### Travail demandé
**a)** Dans l'entretien avec Lang Lang, quelle œuvre le pianiste présente-t-il comme le plat de résistance de son double album ?
**b)** Recopiez à l'identique le passage de l'entretien avec Lang Lang qui va de « Vous avez dû » à « aidez-vous mutuellement ? ».
**c)** Poursuivez l'entretien avec Lang Lang à partir de sa dernière phrase.

### Extrait
##########
Notre dernière interview remonte à l'automne 2014, lorsque vous avez donné une masterclass à Turin. À quel point Lang Lang a-t-il changé en tant qu'homme et musicien au cours de ces dix années ? 

Cela fait déjà si longtemps ? Laissez-moi réfléchir à ce que j'ai fait au cours des dix dernières années.  Tout d'abord, je suis maintenant père d'un garçon de trois ans. Je me suis marié et j'ai aussi joué les Variations Goldberg, qui sont presque aussi importantes ! Et je pense que mon approche de la musique est probablement très différente aujourd'hui : j'ai essayé beaucoup de nouvelles choses, en termes de répertoire. Mais, en fin de compte, l'amour de la musique est resté le même : c'est plutôt la curiosité qui est plus grande qu'il y a dix ans. Et le fait d'avoir une famille m'a rendu plus terre-à-terre, je dirais. Je suis un père, je suis un homme plus mûr.

Vous avez dû interrompre votre carrière pendant de nombreux mois à cause d'une tendinite. Avez-vous repensé, après ce problème, votre jeu, votre technique, votre répertoire ? 

Je ne sais pas. En fait, je l'ai déjà oublié, parce que cinq ans ont déjà passé et maintenant je suis complètement revenu à ce que j'étais avant, physiquement parlant. J'ai perdu un peu de temps, j'y ai beaucoup pensé pendant plus d'un an, mais la vie est redevenue normale.

Votre épouse Gina Alice Redlinger est également pianiste et elle joue un rôle important dans ce dernier enregistrement. Comment se passe votre relation artistique ? Vous aidez-vous mutuellement ?

Je n'utiliserais pas le terme d'aide : c'est quelque chose de plus. Deux pianos et deux pianistes ne fonctionnent que s'ils se soutiennent mutuellement : bien sûr, étant mariés, il est plus facile de trouver une meilleure connexion entre nous. Nous nous inspirons mutuellement : vous pouvez l'entendre dans les morceaux de ce dernier album. D'autre part, Gina Alice est également auteur-compositeur, une musicienne très créative. Elle ne se contente pas de jouer, elle écrit aussi des chansons : je pense qu'elle a probablement apporté un peu de cet aspect à ce projet.

Parlez-nous de votre dernier double album avec le Concerto pour piano n°2 et le Carnaval des animaux ainsi qu’une série de pièces à deux et quatre mains : il vient après deux projets très différents, comme celui consacré aux chansons de Disney et, avant cela, les Variations  Goldberg de Bach ?

J'ai toujours voulu faire un album en français, mais cela n'a jamais été possible. Ce n'est pas facile non plus : les gens identifient souvent la musique française exclusivement aux compositeurs impressionnistes, Debussy, Ravel. Je cherchais une musique virtuose, romantique, différente : c'est pourquoi j'ai été très prudent avec ce projet. Parce que si vous écoutez un enregistrement de deux heures avec uniquement de la musique impressionniste, c'est un peu trop "léger". C'est comme si on ne mangeait que des amuse-bouches pendant deux heures ! Il fallait, en somme, un plat de résistance : que j'ai identifié précisément dans le Concerto n°2 de Saint-Saëns, l'une de mes partitions  préférées, que je n'avais jamais jouée avant septembre 2021 pour diverses raisons ! La possibilité de l'enregistrer était en quelque sorte la réalisation d'un rêve : et j'ai immédiatement pensé l'enregistrer avec le Carnaval des animaux. Et aussi des pages de Ravel, Debussy, Fauré.
##########
### Données fournies
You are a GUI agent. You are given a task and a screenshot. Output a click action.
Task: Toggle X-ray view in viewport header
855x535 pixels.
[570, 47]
##########
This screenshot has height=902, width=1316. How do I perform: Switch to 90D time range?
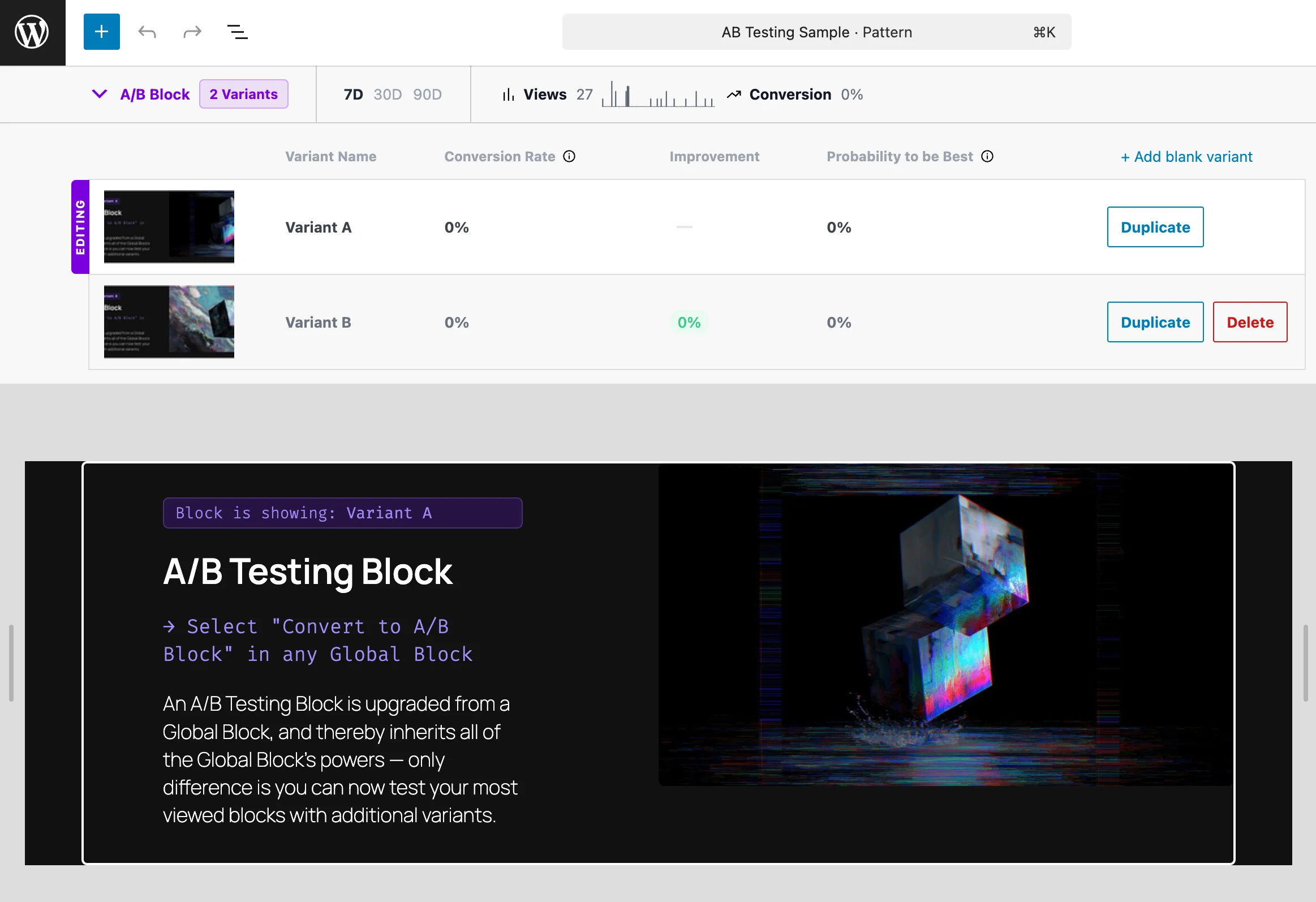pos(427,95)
##########
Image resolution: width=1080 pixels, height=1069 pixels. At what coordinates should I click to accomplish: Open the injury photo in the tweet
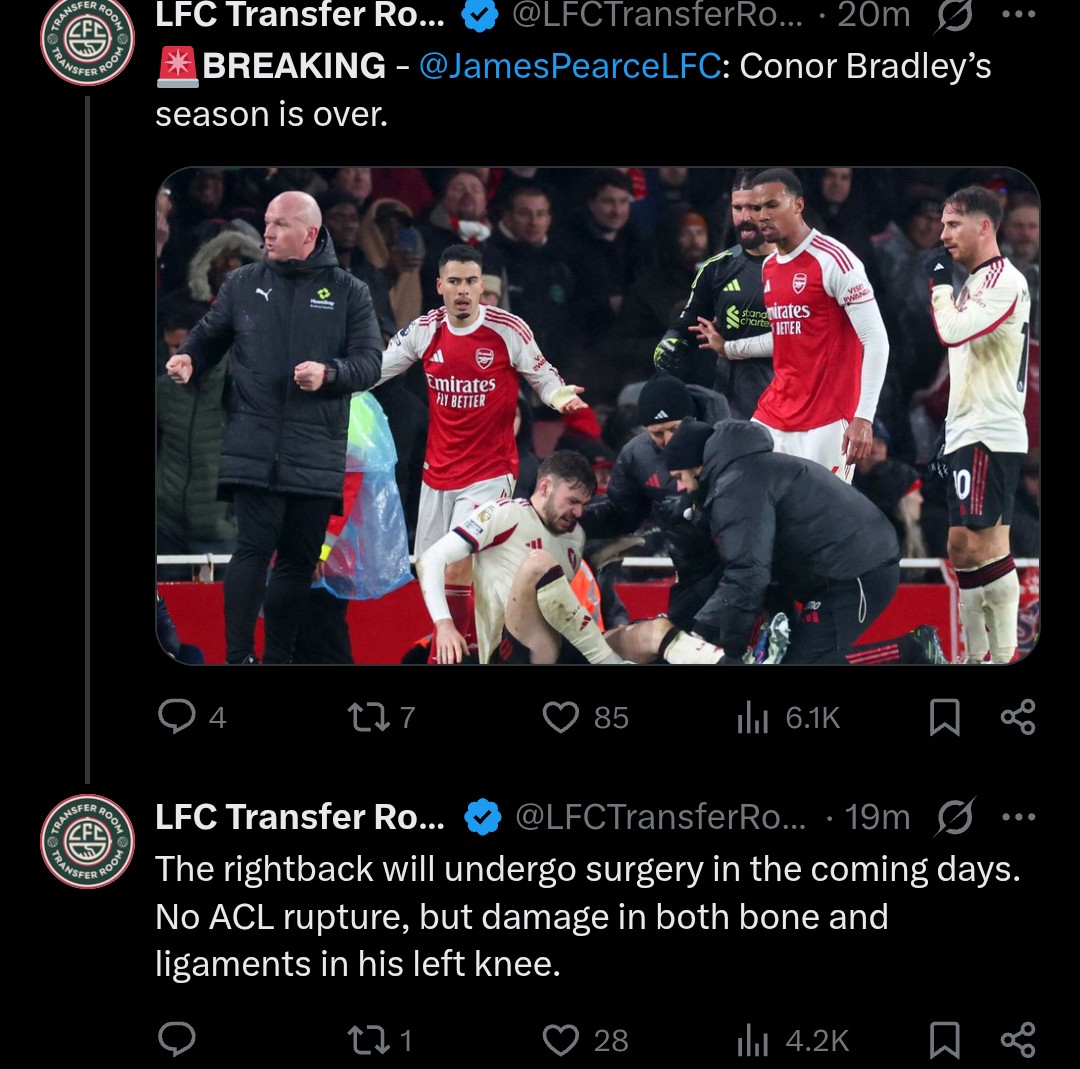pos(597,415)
##########
### Réponses
**a)** Le Concerto n°2 de Saint-Saëns.

**b)**
Vous avez dû interrompre votre carrière pendant de nombreux mois à cause d'une tendinite. Avez-vous repensé, après ce problème, votre jeu, votre technique, votre répertoire ? 

Je ne sais pas. En fait, je l'ai déjà oublié, parce que cinq ans ont déjà passé et maintenant je suis complètement revenu à ce que j'étais avant, physiquement parlant. J'ai perdu un peu de temps, j'y ai beaucoup pensé pendant plus d'un an, mais la vie est redevenue normale.

Votre épouse Gina Alice Redlinger est également pianiste et elle joue un rôle important dans ce dernier enregistrement. Comment se passe votre relation artistique ? Vous aidez-vous mutuellement ?

**c)**
Mais pas seulement !

C'est vrai : en cours de route, je me suis rendu compte que je voulais avoir quelque chose non seulement de compositeurs célèbres, mais aussi d'autres compositeurs dont la musique est particulièrement intéressante et qui enrichiraient le projet. Et nous avons trouvé non pas une, mais cinq femmes : de Sohy à Boulanger, de Bonis à Tailleferre, toutes d'excellentes compositrices, que beaucoup de gens ne connaissent pas. Et je suis tout simplement tombé amoureux de leur travail. Certaines de leurs œuvres rappellent un peu Satie, d'autres Chopin, le style français de Chopin.  Mais le fait est qu'elles apportent vraiment à cette belle musique "parisienne" une nouvelle couleur, une nouvelle harmonie et une nouvelle sensibilité. 

On dit généralement que le  Concerto n°2 de Saint-Saëns commence avec Bach et se termine avec Offenbach. Êtes-vous d'accord ?

Sur la première partie seulement : je pense qu'il commence avec Bach, mais pas qu'il se termine avec Offenbach ! Je vois un peu d'Offenbach dans le Carnaval des animaux, mais je ne le vois vraiment pas dans le Concerto n°2

Dans votre répertoire, on retrouve de la musique traditionnelle chinoise et les compositeurs classiques chinois ne manquent pas : est-ce un devoir pour vous ? Et quelle est la réaction du public occidental ?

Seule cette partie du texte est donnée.